§ What you should do
From the data below, repeat exactly the lines from the line with "Click the Good" to the line with "You are a computer-use agent. The image", both included.

§ Data for review
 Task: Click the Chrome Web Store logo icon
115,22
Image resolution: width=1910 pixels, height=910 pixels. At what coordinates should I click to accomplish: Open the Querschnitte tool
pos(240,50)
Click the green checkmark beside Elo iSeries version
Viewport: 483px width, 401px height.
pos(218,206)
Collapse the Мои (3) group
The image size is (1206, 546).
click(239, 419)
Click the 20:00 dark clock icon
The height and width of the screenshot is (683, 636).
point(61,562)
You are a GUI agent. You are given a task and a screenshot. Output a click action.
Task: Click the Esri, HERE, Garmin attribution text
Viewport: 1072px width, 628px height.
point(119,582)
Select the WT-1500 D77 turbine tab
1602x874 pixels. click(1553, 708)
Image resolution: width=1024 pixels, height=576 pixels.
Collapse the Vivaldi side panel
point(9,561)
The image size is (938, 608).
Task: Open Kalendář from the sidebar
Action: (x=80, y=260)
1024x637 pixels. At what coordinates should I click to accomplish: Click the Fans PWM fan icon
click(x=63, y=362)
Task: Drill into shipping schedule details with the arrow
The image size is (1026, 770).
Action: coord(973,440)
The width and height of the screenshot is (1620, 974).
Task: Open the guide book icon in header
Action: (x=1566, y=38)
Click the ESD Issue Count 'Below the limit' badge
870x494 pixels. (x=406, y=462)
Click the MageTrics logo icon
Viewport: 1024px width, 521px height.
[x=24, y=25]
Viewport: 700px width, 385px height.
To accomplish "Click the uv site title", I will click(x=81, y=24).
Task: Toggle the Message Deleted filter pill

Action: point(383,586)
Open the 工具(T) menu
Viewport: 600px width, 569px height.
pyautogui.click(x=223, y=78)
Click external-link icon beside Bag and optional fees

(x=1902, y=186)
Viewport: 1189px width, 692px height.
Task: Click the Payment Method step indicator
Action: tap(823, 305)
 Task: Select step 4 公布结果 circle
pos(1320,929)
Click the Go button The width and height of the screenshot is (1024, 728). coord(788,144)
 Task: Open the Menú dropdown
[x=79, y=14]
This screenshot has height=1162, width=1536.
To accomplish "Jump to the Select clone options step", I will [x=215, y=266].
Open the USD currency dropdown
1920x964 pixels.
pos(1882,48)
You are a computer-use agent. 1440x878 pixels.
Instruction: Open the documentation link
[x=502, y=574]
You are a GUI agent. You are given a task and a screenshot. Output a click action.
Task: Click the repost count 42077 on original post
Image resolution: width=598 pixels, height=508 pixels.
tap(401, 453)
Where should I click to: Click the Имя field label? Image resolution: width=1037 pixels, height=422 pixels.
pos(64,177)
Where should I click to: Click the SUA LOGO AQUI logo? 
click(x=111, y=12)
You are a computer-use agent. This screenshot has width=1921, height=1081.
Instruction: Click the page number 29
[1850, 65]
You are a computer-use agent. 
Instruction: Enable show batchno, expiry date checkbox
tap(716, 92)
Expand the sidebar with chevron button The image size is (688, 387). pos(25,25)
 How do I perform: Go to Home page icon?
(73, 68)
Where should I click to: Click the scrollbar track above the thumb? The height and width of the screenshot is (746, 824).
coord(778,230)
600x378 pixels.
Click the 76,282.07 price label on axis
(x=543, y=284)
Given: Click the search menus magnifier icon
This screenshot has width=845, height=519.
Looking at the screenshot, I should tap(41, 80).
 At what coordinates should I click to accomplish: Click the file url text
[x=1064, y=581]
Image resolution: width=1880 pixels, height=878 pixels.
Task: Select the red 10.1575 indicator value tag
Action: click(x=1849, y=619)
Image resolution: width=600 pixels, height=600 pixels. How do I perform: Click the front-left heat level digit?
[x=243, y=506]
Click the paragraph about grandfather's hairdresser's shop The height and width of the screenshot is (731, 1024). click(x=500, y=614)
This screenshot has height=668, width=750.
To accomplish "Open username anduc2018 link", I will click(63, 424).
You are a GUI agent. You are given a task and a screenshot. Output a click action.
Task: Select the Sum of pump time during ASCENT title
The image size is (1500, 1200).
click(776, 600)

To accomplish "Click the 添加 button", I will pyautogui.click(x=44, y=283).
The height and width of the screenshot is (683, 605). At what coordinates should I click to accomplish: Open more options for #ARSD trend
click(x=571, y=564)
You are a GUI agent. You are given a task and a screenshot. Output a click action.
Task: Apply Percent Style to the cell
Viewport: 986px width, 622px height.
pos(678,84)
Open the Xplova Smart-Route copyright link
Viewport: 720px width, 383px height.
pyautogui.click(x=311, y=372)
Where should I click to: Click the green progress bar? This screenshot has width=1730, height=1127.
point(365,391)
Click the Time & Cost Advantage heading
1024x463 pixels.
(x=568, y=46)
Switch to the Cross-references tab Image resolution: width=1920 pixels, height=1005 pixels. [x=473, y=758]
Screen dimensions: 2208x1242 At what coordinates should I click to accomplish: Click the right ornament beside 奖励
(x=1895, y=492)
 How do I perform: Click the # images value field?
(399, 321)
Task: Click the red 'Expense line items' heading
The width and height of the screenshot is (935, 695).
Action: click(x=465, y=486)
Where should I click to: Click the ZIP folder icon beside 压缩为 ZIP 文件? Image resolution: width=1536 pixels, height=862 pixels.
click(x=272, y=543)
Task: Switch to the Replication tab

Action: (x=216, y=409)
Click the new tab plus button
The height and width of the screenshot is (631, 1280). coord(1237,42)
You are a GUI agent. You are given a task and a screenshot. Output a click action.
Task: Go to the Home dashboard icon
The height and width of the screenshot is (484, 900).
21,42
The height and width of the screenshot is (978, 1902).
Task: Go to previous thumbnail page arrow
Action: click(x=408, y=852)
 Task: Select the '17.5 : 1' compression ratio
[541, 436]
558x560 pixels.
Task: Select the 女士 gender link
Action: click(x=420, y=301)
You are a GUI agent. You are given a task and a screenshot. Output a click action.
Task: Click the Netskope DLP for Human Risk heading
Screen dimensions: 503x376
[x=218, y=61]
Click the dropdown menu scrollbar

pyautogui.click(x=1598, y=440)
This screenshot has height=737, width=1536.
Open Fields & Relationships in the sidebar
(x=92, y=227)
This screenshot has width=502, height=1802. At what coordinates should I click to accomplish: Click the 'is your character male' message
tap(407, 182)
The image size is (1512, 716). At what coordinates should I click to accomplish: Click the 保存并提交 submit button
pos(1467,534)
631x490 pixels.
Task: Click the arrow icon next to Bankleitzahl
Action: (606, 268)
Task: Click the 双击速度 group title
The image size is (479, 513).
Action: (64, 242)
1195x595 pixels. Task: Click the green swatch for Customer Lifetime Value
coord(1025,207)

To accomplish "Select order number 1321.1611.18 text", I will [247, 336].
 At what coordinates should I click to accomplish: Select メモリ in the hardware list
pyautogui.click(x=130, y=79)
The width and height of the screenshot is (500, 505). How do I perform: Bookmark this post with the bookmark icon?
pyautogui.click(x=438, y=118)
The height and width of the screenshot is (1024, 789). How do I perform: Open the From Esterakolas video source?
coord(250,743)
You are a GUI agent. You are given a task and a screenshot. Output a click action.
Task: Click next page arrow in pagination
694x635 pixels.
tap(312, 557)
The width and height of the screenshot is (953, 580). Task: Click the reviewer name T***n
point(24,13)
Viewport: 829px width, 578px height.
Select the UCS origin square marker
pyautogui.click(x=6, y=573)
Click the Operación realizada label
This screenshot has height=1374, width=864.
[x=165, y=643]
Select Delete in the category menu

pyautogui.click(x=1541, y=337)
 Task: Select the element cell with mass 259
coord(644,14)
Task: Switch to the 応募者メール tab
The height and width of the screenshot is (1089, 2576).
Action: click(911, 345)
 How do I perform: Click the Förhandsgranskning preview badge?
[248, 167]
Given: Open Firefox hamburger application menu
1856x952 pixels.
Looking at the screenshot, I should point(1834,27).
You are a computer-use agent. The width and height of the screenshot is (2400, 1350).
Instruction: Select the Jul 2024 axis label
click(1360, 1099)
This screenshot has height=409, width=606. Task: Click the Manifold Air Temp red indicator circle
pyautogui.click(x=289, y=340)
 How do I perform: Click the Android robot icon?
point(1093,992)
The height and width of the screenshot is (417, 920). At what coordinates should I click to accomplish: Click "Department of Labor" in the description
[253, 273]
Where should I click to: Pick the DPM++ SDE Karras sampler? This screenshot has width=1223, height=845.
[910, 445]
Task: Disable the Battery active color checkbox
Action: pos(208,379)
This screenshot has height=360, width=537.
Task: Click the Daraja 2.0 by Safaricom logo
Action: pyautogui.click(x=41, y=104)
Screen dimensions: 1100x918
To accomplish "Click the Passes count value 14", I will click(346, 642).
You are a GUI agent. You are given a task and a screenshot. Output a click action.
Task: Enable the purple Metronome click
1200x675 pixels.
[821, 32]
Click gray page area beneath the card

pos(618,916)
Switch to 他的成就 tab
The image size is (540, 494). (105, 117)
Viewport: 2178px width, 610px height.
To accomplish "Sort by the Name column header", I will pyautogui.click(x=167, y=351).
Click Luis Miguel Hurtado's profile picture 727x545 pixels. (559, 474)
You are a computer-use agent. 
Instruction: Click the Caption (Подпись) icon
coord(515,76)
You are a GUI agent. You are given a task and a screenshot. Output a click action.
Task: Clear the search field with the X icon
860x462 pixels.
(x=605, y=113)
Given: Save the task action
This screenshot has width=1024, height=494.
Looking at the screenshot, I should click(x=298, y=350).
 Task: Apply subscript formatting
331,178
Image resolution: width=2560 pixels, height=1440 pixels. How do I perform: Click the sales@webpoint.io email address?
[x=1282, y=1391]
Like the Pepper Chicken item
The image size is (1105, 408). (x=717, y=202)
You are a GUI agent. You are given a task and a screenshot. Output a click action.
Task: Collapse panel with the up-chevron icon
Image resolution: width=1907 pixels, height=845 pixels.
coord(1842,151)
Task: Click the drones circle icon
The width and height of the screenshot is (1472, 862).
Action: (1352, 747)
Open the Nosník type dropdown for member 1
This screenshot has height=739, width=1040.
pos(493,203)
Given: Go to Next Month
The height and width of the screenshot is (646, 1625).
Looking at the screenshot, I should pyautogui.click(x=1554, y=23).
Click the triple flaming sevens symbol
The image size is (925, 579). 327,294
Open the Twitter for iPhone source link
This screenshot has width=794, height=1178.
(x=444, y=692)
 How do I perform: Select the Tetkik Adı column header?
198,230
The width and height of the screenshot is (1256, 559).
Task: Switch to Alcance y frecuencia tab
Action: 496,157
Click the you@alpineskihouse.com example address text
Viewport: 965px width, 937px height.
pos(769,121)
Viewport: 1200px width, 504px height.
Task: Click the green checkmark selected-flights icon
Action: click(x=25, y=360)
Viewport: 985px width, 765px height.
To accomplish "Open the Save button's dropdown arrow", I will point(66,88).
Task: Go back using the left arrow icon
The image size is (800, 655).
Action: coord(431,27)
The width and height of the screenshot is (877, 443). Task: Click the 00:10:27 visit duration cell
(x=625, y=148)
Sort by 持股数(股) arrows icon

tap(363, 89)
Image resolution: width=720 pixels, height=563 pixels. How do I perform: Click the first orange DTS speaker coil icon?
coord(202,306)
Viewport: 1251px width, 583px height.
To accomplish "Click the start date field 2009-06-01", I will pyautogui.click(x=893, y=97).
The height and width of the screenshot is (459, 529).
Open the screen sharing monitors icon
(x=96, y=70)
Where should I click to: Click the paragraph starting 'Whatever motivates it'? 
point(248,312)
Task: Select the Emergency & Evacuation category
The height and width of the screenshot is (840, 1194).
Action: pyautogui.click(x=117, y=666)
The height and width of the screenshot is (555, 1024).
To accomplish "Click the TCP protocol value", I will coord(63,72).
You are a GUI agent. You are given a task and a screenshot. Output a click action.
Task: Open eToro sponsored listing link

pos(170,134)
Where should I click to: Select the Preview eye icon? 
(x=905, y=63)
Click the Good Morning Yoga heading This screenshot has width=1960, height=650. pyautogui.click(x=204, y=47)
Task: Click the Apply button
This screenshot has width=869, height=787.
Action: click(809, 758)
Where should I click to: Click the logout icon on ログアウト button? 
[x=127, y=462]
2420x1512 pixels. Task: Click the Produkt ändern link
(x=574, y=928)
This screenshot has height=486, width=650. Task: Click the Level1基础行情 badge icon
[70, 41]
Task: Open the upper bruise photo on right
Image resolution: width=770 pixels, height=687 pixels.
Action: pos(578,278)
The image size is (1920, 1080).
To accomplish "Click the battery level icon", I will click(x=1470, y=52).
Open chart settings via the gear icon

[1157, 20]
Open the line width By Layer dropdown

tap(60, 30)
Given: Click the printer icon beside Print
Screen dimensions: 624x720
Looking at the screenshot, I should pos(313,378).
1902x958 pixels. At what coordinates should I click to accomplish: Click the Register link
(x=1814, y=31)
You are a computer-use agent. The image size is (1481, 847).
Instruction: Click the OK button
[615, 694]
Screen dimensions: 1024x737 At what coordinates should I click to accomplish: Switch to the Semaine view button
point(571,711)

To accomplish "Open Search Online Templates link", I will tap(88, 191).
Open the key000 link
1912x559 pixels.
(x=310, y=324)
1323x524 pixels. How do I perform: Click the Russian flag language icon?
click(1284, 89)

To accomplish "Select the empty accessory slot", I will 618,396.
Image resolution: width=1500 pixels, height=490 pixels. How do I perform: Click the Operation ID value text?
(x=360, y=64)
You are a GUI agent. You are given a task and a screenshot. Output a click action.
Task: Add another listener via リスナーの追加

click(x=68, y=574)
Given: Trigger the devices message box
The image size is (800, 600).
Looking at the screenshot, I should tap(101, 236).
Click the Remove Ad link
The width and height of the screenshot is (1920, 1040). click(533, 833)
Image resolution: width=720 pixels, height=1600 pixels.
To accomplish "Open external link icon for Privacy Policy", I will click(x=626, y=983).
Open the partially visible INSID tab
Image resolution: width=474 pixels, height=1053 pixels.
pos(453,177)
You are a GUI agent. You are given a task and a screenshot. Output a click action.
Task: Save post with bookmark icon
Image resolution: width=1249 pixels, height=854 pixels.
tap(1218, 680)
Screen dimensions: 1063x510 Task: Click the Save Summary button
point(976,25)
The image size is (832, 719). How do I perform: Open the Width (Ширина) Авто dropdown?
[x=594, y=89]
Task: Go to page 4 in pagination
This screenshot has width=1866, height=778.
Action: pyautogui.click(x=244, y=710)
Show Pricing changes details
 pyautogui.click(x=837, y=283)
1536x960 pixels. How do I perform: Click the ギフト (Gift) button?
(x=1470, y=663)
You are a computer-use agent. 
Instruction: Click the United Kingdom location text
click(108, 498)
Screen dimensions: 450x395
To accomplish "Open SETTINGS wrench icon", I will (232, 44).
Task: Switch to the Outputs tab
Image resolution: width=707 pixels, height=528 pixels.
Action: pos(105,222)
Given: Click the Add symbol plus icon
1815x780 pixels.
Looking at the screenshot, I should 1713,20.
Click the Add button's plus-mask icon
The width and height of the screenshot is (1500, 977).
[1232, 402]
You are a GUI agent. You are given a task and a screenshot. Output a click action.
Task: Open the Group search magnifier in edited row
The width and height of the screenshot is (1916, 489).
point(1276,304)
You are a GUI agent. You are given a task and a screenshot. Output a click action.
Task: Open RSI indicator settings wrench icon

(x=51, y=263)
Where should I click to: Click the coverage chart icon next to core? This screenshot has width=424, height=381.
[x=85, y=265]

§ Reply to the exercise
Click the Good Morning Yoga heading This screenshot has width=1960, height=650. pyautogui.click(x=204, y=47)
Task: Click the Apply button
This screenshot has width=869, height=787.
Action: click(809, 758)
Where should I click to: Click the logout icon on ログアウト button? 
[x=127, y=462]
2420x1512 pixels. Task: Click the Produkt ändern link
(x=574, y=928)
This screenshot has height=486, width=650. Task: Click the Level1基础行情 badge icon
[70, 41]
Task: Open the upper bruise photo on right
Image resolution: width=770 pixels, height=687 pixels.
Action: pos(578,278)
The image size is (1920, 1080).
To accomplish "Click the battery level icon", I will click(x=1470, y=52).
Open chart settings via the gear icon

[1157, 20]
Open the line width By Layer dropdown

tap(60, 30)
Given: Click the printer icon beside Print
Screen dimensions: 624x720
Looking at the screenshot, I should pos(313,378).
1902x958 pixels. At what coordinates should I click to accomplish: Click the Register link
(x=1814, y=31)
You are a computer-use agent. The image size is (1481, 847).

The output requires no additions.